• [Actions to take]:
A) In the interview about Shirkers, what job did Georges Cardona hold on the original film's set?
B) Retype the interview text between "In the making" and "to live on.", inclusive.

• [Quoted text]:
* START *
In the making of this new version of Shirkers you seem to have come to understand why Georges Cardona undermined the original film. But did you understand why he also went to great lengths to preserve aspects of it?

I think he’s an incredibly great storyteller and talented person. He lived his life as if it was his own novel, but the way he created it I think was by taking things away, by creating these holes in other people’s lives. That was his creation. He left black holes in the promising futures of these young people he met along the way, to make himself remembered. I always felt like making this film was antithetical to what we all actually wanted. He wanted to be made mythic. For years we wanted to resist that. In making the film, you’re making him a character that’s going to live on.

I think he wanted to be spoken of. But at the same time he [made sure] this film could never be put together whole. So he could exist as the void, be remembered as the person who caused this wound. He's stolen film from his other acolytes before. [Cardona] is a kind of serial film thief.

This is a man who never actually finished anything in his life. He’d never made a film, written a script himself. This is the closest he ever got. It freaked him out. I’m sure it really threatened him, to have Sophie and Jasmine running the show. He had no idea what to do on set, frankly. He was the DP. He’s got a great eye. He could operate a camera and shoot really nicely. But he wasn’t actually directing. He had never come to the point where he had to be judged for actually having made a film. I think on some level he was not just blocked, but terrified. And that was another reason. Besides the more sinister thing of causing hurt, he was feeling totally emasculated I’m sure. And I think he felt it was his right to run off with this film.

Georges Cardona on the original Shirkers set
Georges Cardona on the original Shirkers set
Photo: Courtesy of Netflix

In a way, even if Cardona wasn’t directing the original movie, he was directing the movie that would come decades later, through his manipulation.

I don’t think he had that much imagination, but he certainly knew I would find myself editing the film in a strange conversation with him. He’s a strange foe, not a complete baddie. He did expand my world through movies. I guess he expanded all our worlds. And talking about real life as if it was a movie, it helped me make this film, trying to think about what he was thinking about.

The original Shirkers became something of an urban legend in the nascent Singaporean film community. Can you explain what it meant in context?
* END *
• [Collected data]:
* START *
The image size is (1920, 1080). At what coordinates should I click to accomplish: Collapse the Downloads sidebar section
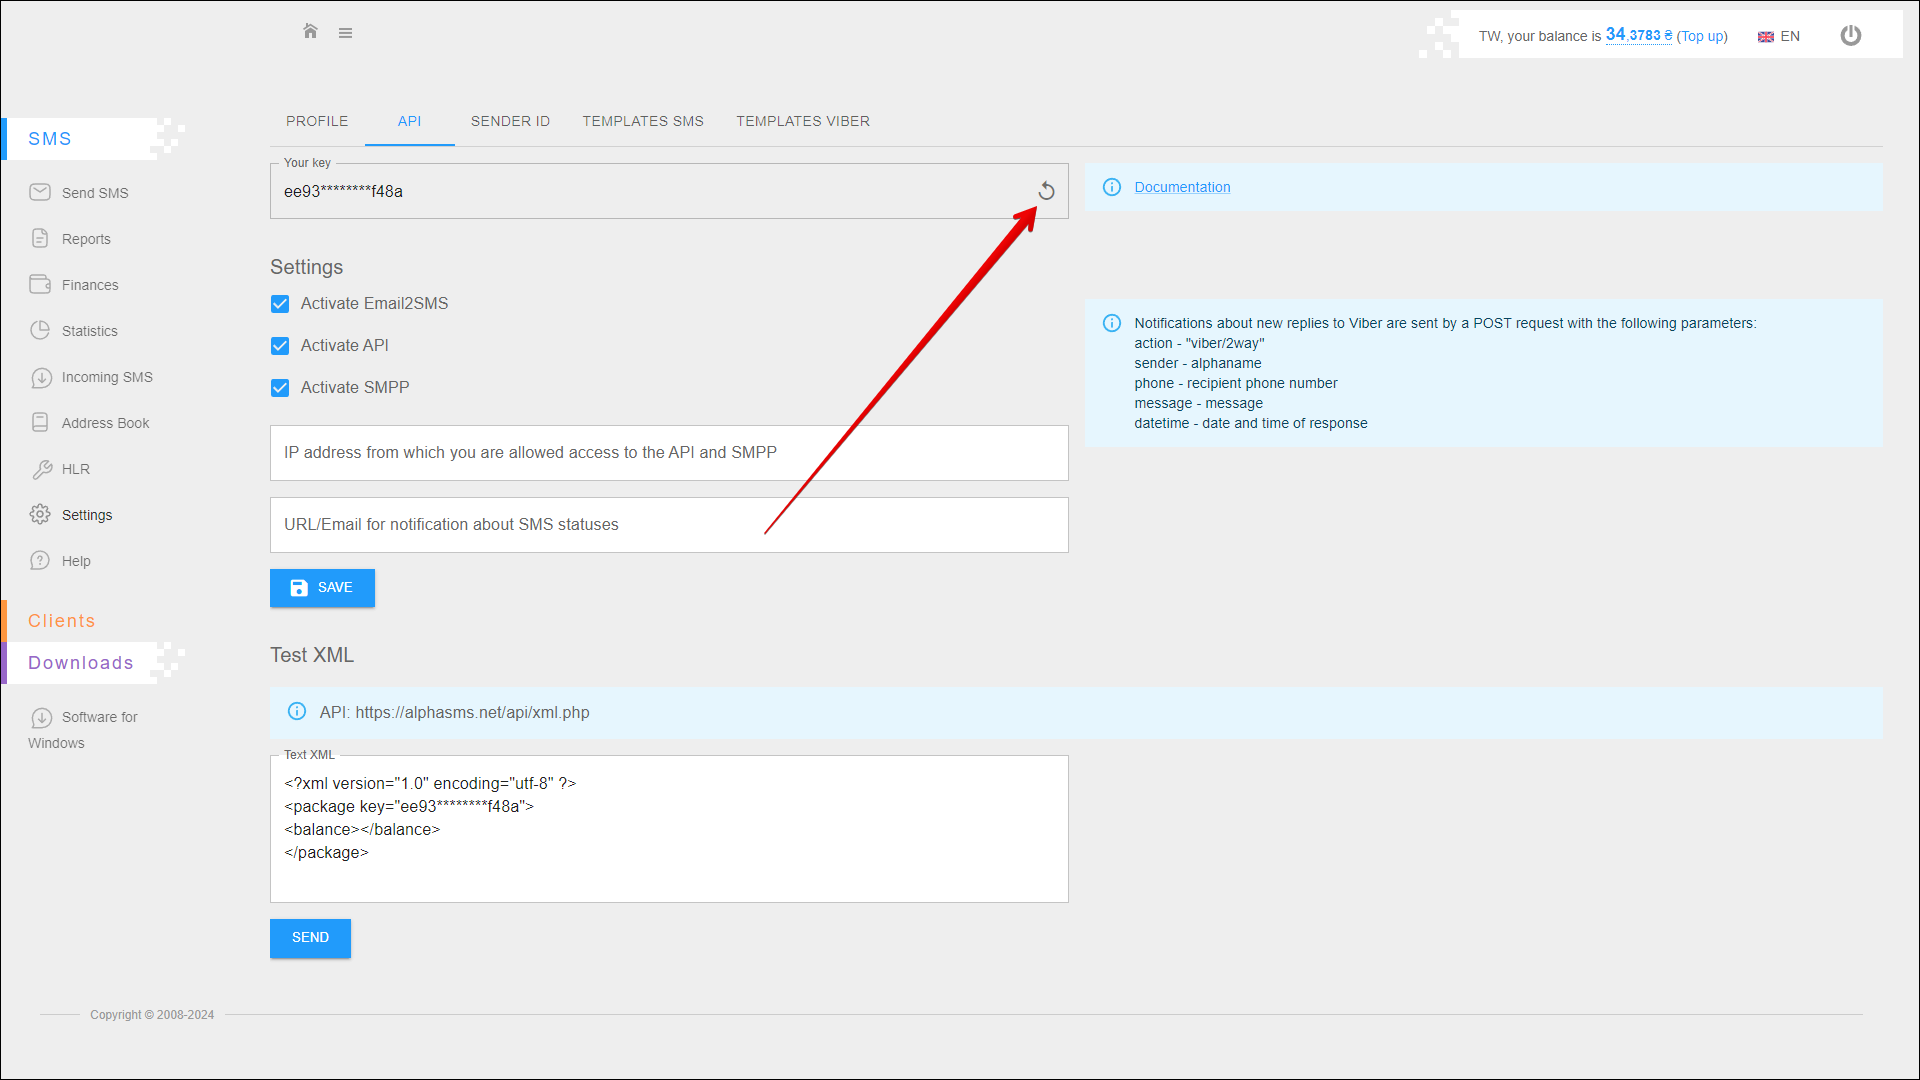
* END *
• [Results of the exercise]:
A) He was the DP.

B)
In the making of this new version of Shirkers you seem to have come to understand why Georges Cardona undermined the original film. But did you understand why he also went to great lengths to preserve aspects of it?

I think he’s an incredibly great storyteller and talented person. He lived his life as if it was his own novel, but the way he created it I think was by taking things away, by creating these holes in other people’s lives. That was his creation. He left black holes in the promising futures of these young people he met along the way, to make himself remembered. I always felt like making this film was antithetical to what we all actually wanted. He wanted to be made mythic. For years we wanted to resist that. In making the film, you’re making him a character that’s going to live on.